Example of use for FinChat. This notebook uses a Gradio interface to chat with FinChat and

In [1]:
!pip install -q gradio

In [2]:
import gradio as gr
import torch
from transformers import AutoTokenizer, AutoModelForCausalLM

# Detect device: use CUDA if available, otherwise check for MPS (Apple Silicon), else CPU.
device = "cuda" if torch.cuda.is_available() else "mps" if hasattr(torch.backends, "mps") and torch.backends.mps.is_available() else "cpu"

# Cache for loaded models to avoid reloading on every request.
model_cache = {}


In [3]:
def load_model(model_name):
    """
    Loads and caches the tokenizer and model from Hugging Face.
    """
    if model_name not in model_cache:
        print(f"Loading {model_name} on {device} ...")
        tokenizer = AutoTokenizer.from_pretrained(model_name)
        model = AutoModelForCausalLM.from_pretrained(model_name)
        model.to(device)
        model_cache[model_name] = (tokenizer, model)
    return model_cache[model_name]

def load_model_action(model_choice):
    """
    Action triggered by the 'Load Model' button.
    Loads the selected model and returns a status message.
    """
    try:
        load_model(model_choice)
        return (f"Model '{model_choice}' loaded successfully.", [])
    except Exception as e:
        return (f"Error loading model '{model_choice}': {str(e)}", [])



In [4]:
def chat(model_choice, message, history):
    """
    Appends the new message to the conversation history, builds the chat input
    using the tokenizer's apply_chat_template method, generates a response, and returns
    the updated conversation.
    """
    # Initialize history as list of (user, assistant) tuples if not provided
    if history is None:
        history = []

    # Convert the history (stored as tuples) into a list of message dictionaries
    conversation = []
    conversation.append({"role": "system", "content": """You are FinChat, a specialized finance AI assistant.

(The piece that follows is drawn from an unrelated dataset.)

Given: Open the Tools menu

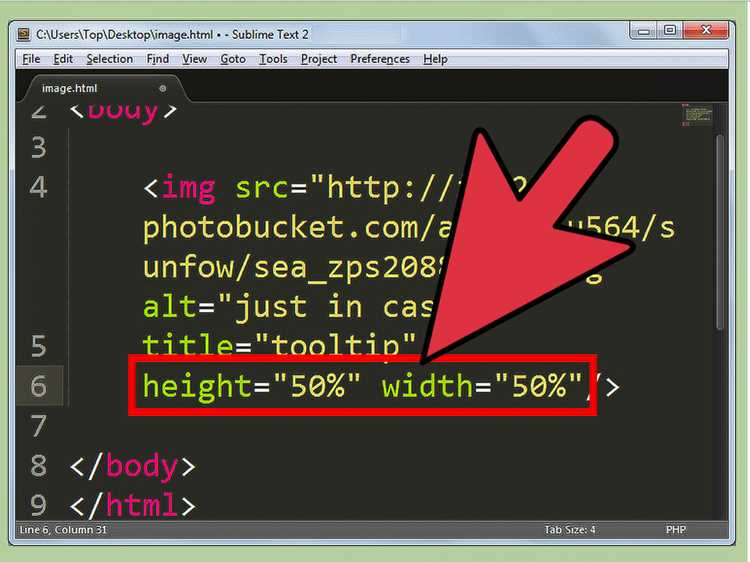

Provide accurate,
concise information on markets, investments, accounting, and personal finance.
Always clarify when financial information may vary by jurisdiction."""})
    for user_text, bot_text in history:
        conversation.append({"role": "user", "content": user_text})
        conversation.append({"role": "assistant", "content": bot_text})
    # Append the new user message
    conversation.append({"role": "user", "content": message})

    tokenizer, model = load_model(model_choice)

    # Format the conversation using the chat template method provided by the tokenizer.
    # This method converts the list of message dicts into a model-specific formatted string.
    input_text = tokenizer.apply_chat_template(conversation, tokenize=False)

    # Encode the formatted input and generate a response
    inputs = tokenizer.encode(input_text, return_tensors="pt").to(device)
    output_ids = model.generate(
        inputs,
        max_new_tokens=150,  # adjust as needed
        do_sample=True,
        temperature=0.2,
        top_p=0.9,
    )

    # Decode only the newly generated tokens
    output_text = tokenizer.decode(output_ids[0][inputs.shape[1]:], skip_special_tokens=True).strip()
    # Add code to remove leading "assistant:" or similar prefixes
    output_text = output_text.lstrip("assistant").strip()  # Simple removal

    # Append the assistant's reply to history (as a tuple for display)
    history.append((message, output_text))
    return history, history

In [5]:
# Build the Gradio interface using Blocks.
with gr.Blocks() as demo:
    gr.Markdown("# Hugging Face Model Chatbot")
    # Row for model selection and load button.
    with gr.Row():
        model_choice = gr.Dropdown(
            choices=["oopere/FinChat5-XS", "HuggingFaceTB/SmolLM2-360M-Instruct", "meta-llama/Llama-3.2-1B-Instruct"],
            value="oopere/FinChat5-XS",
            label="Select Model"
        )
        load_button = gr.Button("Load Model")
        load_status = gr.Textbox(label="Model Status", interactive=False)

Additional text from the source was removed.